Ornate numbfish
- Conservation status: Least Concern (IUCN 3.1)

Scientific classification
- Kingdom: Animalia
- Phylum: Chordata
- Class: Chondrichthyes
- Subclass: Elasmobranchii
- Order: Torpediniformes
- Family: Narcinidae
- Genus: Narcinops
- Species: N. ornatus
- Binomial name: Narcinops ornatus (Carvalho, 2008)
- Synonyms: Narcine ornata Carvalho, 2008 Narcinops ornata (Carvalho, 2008)

= Ornate numbfish =

- Genus: Narcinops
- Species: ornatus
- Authority: (Carvalho, 2008)
- Conservation status: LC
- Synonyms: Narcine ornata Carvalho, 2008, Narcinops ornata (Carvalho, 2008)

Species of fish

The ornate numbfish (Narcinops ornatus) is a species of electric ray within the family Narcinidae. It is endemic to northern Australia, inhabiting waters in the Timor and Arafura Seas near Cape Londonderry, The Kimberley, Western Australia, and the western side of Cape York. It is a benthic species, found on continental shelves at depths of 48 to 132 m below sea level.

== Biology ==
Female ornate numbfish can grow up to 24.1 cm in length, while males mature at around 17 to 18 cm in length. Females likely reach maturity at the same size. The surface is covered in dark brownish pink spots, with some of these spots joined together creating longitudinal stripes on the middle disc. The underside of the species is white. The diet of the ornate numbfish consists of small invertebrates on the seafloor.

== Conservation ==
The main threat of the ornate numbfish is commercial fishing which can directly or indirectly modify its habitat.

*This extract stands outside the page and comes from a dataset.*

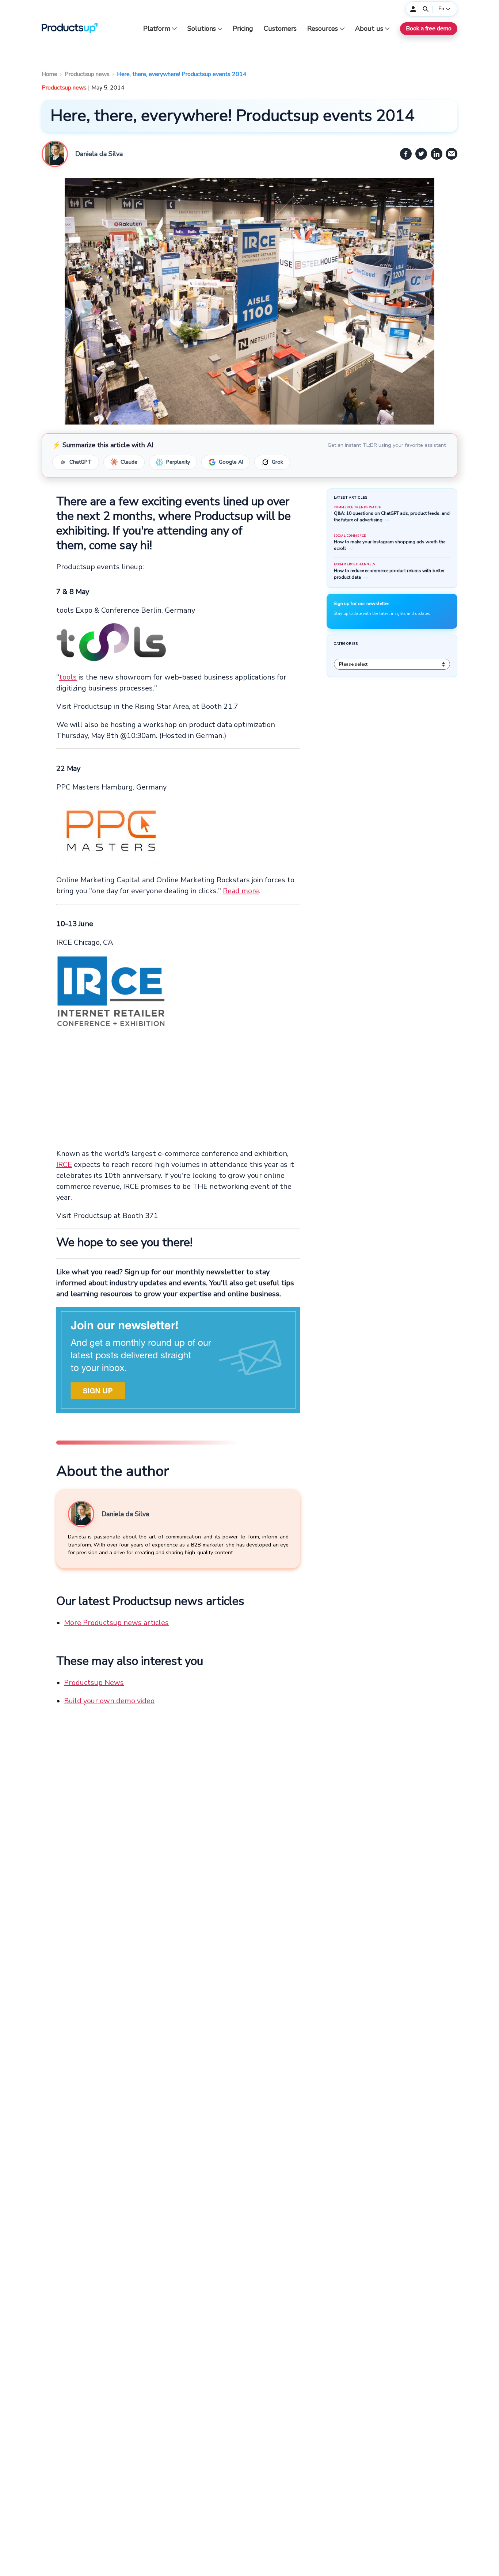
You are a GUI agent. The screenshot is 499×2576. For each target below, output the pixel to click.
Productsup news (87, 74)
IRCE (64, 1164)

The species occurs in a region home to Australia's largest prawn fishery, the Northern Prawn Fishery (NPF), although it has not been reported in bycatch extensively. This is likely due to the species inhabiting depths over 50 m and not being affected by trawling from the NPF, as well as having a distribution exceeding fishing areas. It has been classified as 'Least concern' by the IUCN Red List, and no specific conservation efforts have been made towards the species.